RobinhoodCove830 wrote:
I cried every single day the last semester of my doctorate, and I'm an art historian. I write about pictures. She's trying to save lives 80 hours a week. YTA.
Please-Rescue-Dogs wrote:
YTA You did a good job outlining her time obligations. Then a crap job of having any empathy whatsoever. Being a resident is ridiculously stressful because you are responsible for medical care for which you are too tired to rightfully be making decisions.
Oh, and then there is seeing all the death and suffering. Any opportunity to get away from stress must be seized. Long drives to stay with toddlers whose parents lack compassion for you does not qualify.

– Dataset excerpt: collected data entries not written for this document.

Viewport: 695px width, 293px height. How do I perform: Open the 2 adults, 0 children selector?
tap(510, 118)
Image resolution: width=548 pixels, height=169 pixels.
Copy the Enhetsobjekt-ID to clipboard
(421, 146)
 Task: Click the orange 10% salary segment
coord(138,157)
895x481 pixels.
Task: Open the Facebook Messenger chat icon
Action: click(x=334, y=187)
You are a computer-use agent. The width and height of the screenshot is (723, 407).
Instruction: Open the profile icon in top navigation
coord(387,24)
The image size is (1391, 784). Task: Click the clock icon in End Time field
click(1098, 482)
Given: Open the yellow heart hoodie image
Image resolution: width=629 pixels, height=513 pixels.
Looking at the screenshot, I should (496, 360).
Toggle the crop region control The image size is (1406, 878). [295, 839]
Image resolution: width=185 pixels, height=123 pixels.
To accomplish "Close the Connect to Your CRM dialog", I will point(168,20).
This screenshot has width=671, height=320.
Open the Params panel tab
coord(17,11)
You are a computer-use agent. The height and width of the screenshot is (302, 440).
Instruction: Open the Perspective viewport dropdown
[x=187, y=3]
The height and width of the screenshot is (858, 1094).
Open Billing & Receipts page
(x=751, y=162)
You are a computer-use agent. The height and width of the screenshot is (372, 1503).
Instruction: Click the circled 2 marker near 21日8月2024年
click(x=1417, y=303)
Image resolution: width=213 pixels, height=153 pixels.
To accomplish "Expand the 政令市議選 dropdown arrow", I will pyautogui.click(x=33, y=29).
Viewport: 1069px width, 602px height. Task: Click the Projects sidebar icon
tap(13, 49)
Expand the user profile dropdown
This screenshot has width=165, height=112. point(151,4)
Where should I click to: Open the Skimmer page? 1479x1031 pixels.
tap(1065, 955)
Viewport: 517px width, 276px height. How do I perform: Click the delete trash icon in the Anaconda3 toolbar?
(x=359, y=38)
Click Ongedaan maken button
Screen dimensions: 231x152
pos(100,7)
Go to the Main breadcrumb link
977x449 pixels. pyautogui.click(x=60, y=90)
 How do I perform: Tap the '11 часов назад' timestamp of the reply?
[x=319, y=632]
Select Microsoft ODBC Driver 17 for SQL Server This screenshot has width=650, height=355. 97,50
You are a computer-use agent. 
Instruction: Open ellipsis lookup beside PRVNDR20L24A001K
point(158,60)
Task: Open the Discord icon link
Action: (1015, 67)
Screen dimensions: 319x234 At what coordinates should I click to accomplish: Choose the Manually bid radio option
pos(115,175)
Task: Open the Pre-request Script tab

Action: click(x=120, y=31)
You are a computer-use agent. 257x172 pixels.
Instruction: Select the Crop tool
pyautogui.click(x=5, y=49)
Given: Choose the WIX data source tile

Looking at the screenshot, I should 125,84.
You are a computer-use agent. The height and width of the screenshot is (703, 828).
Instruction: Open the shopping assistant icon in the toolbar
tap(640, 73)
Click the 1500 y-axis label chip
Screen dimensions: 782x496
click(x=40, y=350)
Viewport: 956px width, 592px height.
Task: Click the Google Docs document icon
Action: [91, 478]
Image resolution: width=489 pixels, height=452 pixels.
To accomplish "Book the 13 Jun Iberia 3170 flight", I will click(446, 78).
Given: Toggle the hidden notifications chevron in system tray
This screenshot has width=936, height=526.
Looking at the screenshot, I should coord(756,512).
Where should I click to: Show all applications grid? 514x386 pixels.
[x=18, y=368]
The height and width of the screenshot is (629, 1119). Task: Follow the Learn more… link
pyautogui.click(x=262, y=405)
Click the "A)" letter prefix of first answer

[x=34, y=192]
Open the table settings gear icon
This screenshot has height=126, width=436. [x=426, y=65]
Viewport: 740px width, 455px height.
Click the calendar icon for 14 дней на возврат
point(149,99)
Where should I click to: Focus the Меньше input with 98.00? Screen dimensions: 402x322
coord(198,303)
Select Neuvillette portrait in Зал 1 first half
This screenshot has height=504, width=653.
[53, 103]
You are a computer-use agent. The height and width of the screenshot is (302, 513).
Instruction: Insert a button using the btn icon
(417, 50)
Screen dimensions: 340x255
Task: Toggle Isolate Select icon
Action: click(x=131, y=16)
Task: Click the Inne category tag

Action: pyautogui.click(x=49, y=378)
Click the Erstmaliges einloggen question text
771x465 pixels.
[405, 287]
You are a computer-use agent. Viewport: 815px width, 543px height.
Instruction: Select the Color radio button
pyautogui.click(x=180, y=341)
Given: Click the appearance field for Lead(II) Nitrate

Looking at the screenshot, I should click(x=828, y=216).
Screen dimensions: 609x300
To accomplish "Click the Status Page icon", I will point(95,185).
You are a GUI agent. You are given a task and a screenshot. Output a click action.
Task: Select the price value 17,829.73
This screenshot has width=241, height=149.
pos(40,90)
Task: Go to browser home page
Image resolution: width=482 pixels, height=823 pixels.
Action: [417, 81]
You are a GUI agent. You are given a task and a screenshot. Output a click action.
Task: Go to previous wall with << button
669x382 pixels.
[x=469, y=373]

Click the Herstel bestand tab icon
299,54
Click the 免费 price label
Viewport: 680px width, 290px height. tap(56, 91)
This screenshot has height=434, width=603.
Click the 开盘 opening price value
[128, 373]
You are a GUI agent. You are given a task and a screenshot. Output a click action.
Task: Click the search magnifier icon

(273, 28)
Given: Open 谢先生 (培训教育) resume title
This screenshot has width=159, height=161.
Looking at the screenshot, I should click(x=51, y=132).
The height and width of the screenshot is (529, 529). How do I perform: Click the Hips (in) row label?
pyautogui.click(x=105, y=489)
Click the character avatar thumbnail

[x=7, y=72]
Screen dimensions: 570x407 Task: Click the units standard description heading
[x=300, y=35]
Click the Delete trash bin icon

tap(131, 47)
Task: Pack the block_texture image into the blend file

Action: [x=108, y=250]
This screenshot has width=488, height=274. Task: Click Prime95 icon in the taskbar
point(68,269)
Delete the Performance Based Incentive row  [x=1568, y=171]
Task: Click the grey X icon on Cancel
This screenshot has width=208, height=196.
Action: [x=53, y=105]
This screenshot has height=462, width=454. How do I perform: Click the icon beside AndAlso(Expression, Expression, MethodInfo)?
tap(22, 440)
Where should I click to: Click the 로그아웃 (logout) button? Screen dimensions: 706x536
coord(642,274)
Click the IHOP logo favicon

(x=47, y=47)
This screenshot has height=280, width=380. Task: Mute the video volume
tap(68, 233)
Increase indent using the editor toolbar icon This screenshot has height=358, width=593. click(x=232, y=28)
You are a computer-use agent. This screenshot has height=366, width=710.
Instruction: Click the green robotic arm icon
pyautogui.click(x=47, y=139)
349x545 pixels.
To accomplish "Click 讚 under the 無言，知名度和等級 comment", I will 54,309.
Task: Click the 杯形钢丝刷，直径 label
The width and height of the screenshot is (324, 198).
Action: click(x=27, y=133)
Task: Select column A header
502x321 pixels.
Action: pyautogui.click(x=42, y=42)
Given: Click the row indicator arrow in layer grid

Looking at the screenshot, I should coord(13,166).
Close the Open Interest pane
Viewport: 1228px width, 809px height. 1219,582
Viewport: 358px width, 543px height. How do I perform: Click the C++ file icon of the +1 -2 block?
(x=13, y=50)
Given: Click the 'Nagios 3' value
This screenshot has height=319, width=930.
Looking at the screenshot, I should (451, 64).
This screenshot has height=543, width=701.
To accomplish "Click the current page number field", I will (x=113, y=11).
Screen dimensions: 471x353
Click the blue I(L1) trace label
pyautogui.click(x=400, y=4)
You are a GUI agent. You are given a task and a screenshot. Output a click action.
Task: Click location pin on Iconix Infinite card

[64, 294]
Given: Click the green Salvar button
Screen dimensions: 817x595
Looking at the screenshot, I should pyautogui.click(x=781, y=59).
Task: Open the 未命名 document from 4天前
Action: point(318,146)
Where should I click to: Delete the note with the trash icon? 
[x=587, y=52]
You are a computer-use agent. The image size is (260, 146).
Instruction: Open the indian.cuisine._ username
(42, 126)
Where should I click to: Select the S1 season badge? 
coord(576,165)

YTA - visiting family with.a young child is wildly different than a vacation just the two of them for the explicit purpose of having fun and unwinding. I'm guessing you and her aren't very close, so to her visiting you would not be considered fun and relaxing, but rather a stressful chore she is forced to endure on one of the VERY RARE days she has off.
Your entitled attitude about her and her husband's time is probably not helping things either, being 'devastated' that your brother is not super involved as an uncle is not the healthiest response.
He's not a second parent to the kid, and having the expectation that he wouldn't have his own wants and desires in life that would contradict your own could definitely be seen as selfish from an outside perspective (i.e. to his wife who is trying to build her own life with him, and doesn't want a demanding in-law butting in every chance they get.)
I understand wanting your brother to be involved as an uncle, so if that's the case why not just ask him to visit more frequently alone if his wife can't make the trip?
What about planning day trips where you guys meet somewhere in the middle? just because they don't have a kid doesn't mean making the trip is any more viable for them then it is for you, and expecting them to be able to make time for you're family in their busy lives while not trying to reach any sort of compromise with them isn't ever going to work out well.
It seems crystal clear that the internet agrees OP is TA in this situation. Hopefully, he's able to take that judgement on board and cultivate a bit more understanding and empathy for his brother and sister-in-law.